The Indians were plentiful and visited us frequently, but they were all friendly that year with the whites throughout the border. A war party of the Cheyenne Indians visited us on their way to fight their enemy, the Pawnees. They were, physically, the finest body of men I ever saw. We treated them hospitably and they would have given up their fight and gone with us on a grand buffalo hunt, had we consented. The chief would hardly take no for an answer.
One of the great comforts of the plains traveling in those days, was order and system. Each man knew his duty each day and each night. One day a man would drive; another he would cook; another he would ride on horseback. When we reached the more dangerous Indian country, our camp was arranged for defense in case of an attack, but we always left our mules picketed out to grass all night, and never left them without a guard.
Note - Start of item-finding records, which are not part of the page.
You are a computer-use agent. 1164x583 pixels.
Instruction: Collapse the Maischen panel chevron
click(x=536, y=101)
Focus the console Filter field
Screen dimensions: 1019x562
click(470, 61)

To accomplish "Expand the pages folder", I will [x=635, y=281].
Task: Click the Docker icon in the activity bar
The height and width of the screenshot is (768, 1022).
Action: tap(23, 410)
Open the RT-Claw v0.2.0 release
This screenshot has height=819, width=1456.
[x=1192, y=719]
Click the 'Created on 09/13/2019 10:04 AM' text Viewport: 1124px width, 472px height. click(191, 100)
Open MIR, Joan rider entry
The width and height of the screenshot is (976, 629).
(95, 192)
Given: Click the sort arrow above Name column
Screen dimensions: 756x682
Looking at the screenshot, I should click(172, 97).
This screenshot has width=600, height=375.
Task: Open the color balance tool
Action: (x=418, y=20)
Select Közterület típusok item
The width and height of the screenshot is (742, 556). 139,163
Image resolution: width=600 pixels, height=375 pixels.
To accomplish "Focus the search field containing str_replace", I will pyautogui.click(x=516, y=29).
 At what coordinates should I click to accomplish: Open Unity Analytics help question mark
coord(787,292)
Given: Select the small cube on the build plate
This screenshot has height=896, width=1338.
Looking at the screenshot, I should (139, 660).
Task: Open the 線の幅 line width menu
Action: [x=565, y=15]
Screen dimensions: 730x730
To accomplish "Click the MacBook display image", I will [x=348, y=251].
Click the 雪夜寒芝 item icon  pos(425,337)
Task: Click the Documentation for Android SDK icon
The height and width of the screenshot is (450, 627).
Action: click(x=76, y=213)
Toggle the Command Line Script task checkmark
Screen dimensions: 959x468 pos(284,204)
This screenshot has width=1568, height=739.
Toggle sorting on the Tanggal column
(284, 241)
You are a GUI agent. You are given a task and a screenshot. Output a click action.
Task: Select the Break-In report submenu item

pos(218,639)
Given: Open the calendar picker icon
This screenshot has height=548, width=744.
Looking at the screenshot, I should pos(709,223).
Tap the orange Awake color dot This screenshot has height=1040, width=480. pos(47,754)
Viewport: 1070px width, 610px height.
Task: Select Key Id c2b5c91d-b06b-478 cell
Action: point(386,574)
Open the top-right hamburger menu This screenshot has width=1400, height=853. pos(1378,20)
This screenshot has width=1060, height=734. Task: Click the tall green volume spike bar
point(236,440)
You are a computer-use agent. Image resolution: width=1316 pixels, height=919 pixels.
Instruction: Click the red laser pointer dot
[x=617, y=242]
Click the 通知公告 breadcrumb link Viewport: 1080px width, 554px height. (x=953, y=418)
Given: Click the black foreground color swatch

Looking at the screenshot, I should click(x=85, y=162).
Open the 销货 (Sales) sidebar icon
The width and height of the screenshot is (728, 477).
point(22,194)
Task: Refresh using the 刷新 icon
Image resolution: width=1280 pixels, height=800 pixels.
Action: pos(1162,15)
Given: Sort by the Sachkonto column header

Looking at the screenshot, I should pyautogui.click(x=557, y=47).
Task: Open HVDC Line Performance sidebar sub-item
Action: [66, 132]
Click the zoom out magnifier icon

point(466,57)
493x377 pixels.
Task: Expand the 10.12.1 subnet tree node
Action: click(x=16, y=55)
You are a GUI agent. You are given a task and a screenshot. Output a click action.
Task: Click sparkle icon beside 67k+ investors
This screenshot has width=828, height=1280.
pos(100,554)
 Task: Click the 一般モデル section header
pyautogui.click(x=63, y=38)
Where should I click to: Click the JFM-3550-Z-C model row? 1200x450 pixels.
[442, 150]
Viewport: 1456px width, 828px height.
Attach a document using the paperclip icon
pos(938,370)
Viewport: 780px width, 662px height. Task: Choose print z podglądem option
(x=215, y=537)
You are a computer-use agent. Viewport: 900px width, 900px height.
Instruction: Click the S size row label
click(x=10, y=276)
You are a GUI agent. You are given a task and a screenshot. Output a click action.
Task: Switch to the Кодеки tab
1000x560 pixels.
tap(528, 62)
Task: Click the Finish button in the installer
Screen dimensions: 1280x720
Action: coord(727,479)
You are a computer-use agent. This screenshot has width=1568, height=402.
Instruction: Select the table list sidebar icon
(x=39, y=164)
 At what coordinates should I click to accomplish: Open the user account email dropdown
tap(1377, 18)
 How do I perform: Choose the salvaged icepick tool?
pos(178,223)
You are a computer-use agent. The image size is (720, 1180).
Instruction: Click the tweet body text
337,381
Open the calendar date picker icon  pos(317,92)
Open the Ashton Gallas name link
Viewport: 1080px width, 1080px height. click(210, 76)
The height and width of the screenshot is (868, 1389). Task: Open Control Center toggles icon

About the most trying labor of that journey was picket duty over the mules at night, especially when the grass was a long distance from the camp, as it sometimes was. After a long day's travel it was a lonesome, tiresome task to keep up all night, or even half of it. The animals were tethered with a rope eighteen feet long buckled to the fore leg, and the other end attached to an iron pin twelve to eighteen inches long, securely driven into the ground. As the animals fed they were moved so as to keep them upon the best pasture. In spite of the best care they would occasionally cross and the mischief would be to pay, unless promptly relieved.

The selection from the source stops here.